|| This patient had a recurrent tumor of the spinal cord that had been removed on two previous occasions but recurred. The approach had been interthoracic with removal of portions of the vertebral bodies causing subluxation of the thoracic vertebrae at the T-2, T-3 level with compression of the cord. The patient was asymptomatic in bed, but as soon she was upright, pressure on the cord produced paraplegia.
FIG. 16-28. A tomogram in the lateral view depicts the subluxation of the vertebral bodies.
FIG. 16-29. A model shows the operative plan in which the avascularized fibula was to be wired across the posterior aspect of the vertebral bodies and spinous prostheses to prevent anterior subluxation.
FIG. 16-30. CT scan slices going from above downward show the progressive loss of the vertebral bodies at the level of subluxation. T2 level.
FIG. 16-31. T3 level.
FIG. 16-32. The vascularized fibular graft has been mobilized completely on the peroneal vessels, which are traced back to their junction with the posterior tibial vessels. Unfortunately, this is a relatively short vascular pedicle and interpositional vein grafts will be needed in the arterial and venous side.
|| FIG. 16-33. The fibula bone graft is wired in place at successive levels above and below the level of subluxation.
FIG. 16-34. An x ray at 4 months shows the consolidating fibular graft, which has not become sclerotic and therefore is presumed to be vascularized. Technetium scans were not helpful at this level because of the overlying structures.
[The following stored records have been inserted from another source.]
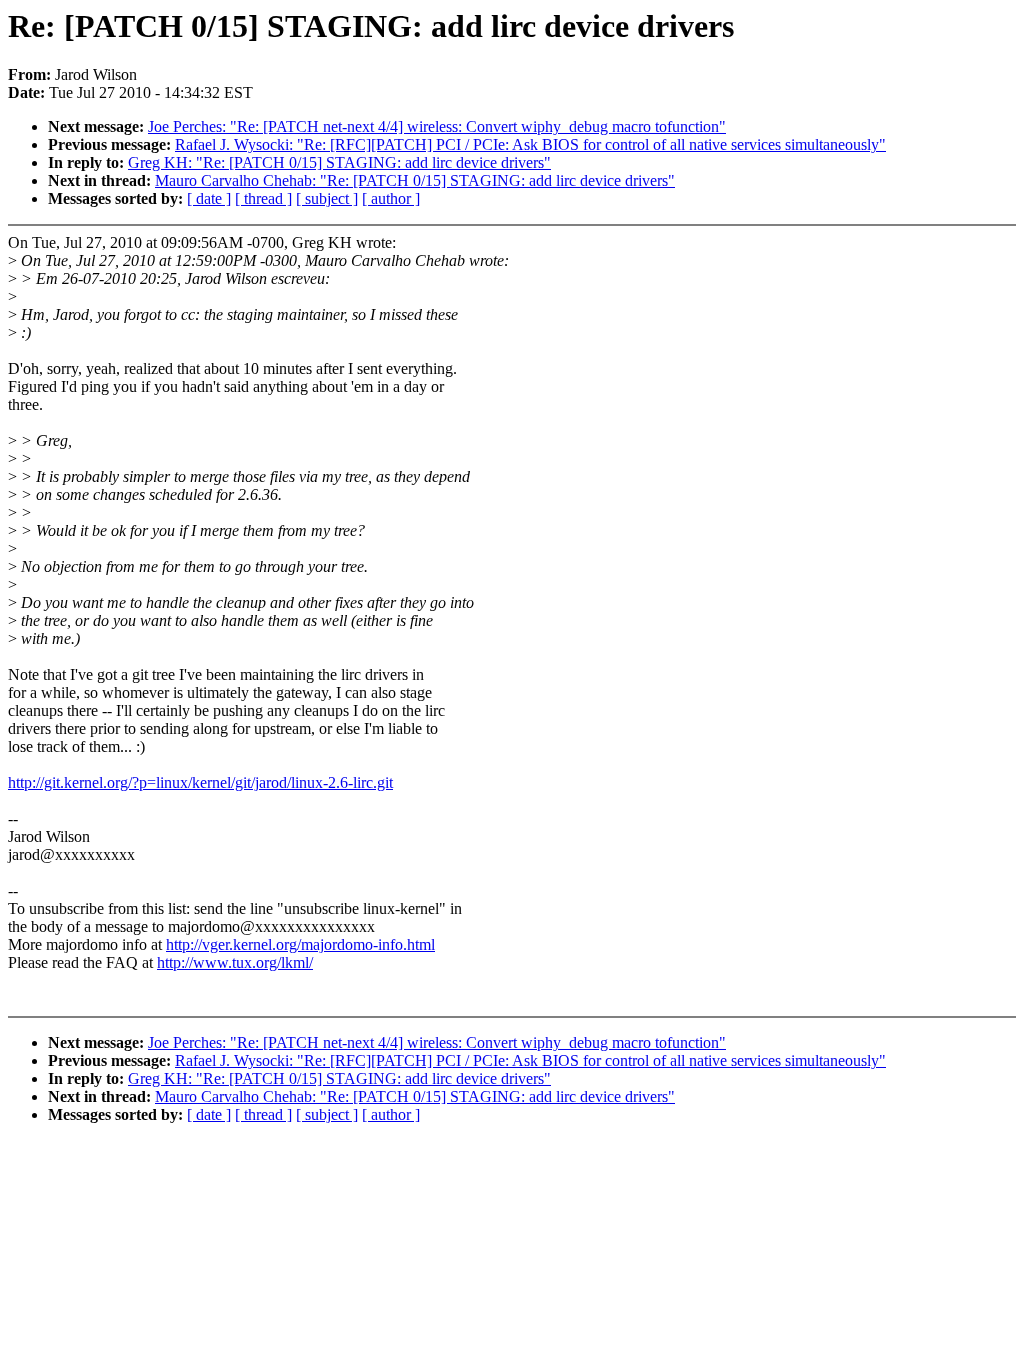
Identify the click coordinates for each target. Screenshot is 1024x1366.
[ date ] (209, 198)
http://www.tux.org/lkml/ (235, 962)
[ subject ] (327, 198)
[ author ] (391, 198)
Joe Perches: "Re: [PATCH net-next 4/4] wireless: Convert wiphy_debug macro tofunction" (437, 126)
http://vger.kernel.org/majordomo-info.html (300, 944)
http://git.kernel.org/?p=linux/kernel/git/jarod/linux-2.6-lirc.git (200, 782)
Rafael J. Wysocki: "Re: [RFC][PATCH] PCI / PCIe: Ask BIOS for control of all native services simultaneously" (530, 144)
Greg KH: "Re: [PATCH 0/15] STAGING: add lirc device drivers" (339, 162)
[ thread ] (263, 198)
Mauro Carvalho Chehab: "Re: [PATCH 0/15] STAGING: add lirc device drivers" (415, 180)
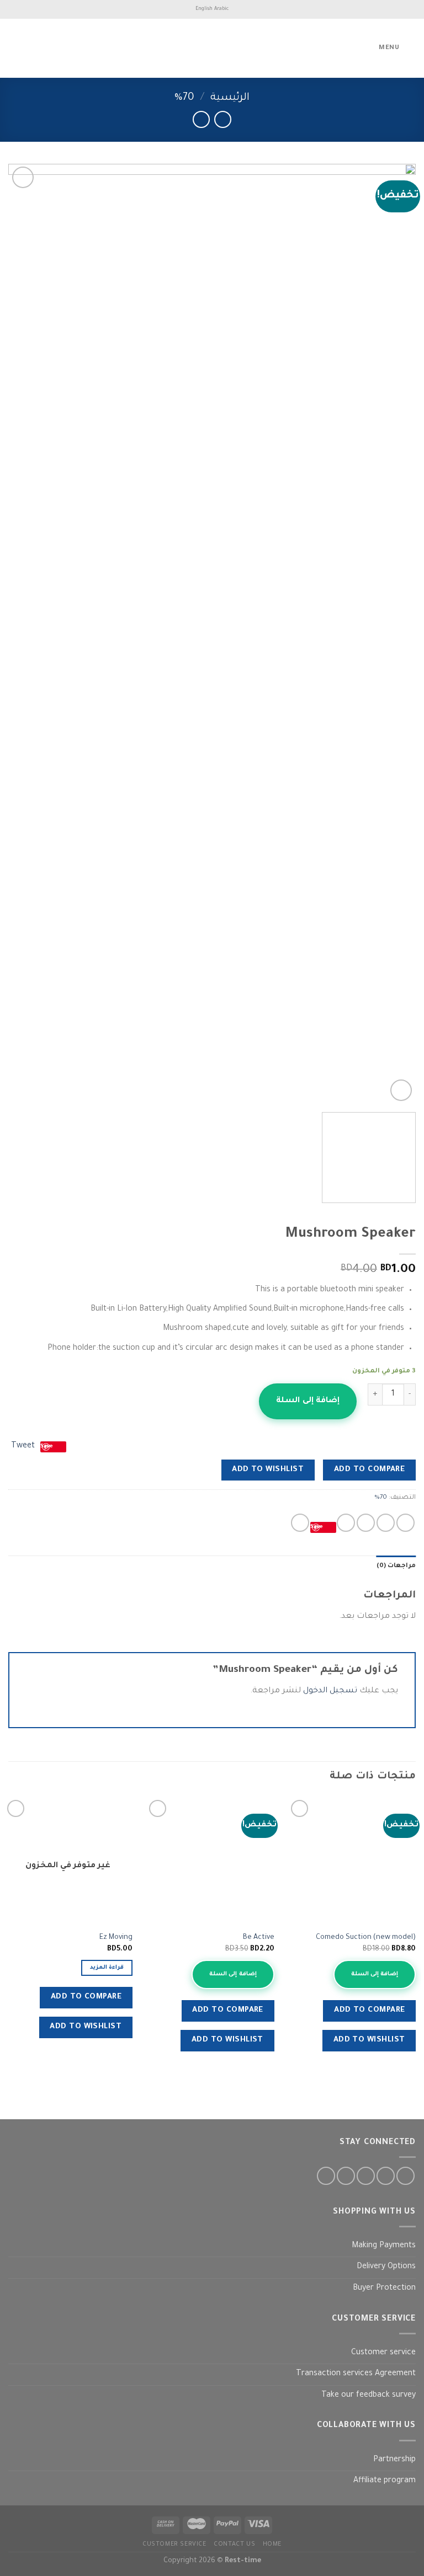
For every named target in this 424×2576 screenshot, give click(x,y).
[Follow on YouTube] (326, 2176)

Rods have also been wired across the level of subluxation to provide an internal temporary splint. Such metal supports become loose or break in time if bone consolidation does not take place.
FIG. 16-35. The scar is shown on the right posterior thorax used for exposure. The original plan was to anastomose the vascular pedicle of the fibula extended with vein grafts to the occipital or transverse cervical vessels. These could not be located. The descending branch of the scapular circumflex vessel was isolated on the medial border of the scapula as a recipient vessel.
FIG. 16-36. The patient now stands and walks without assistance, more than 1 year after transplant. Unfortunately, the tumor recurred 5 years later.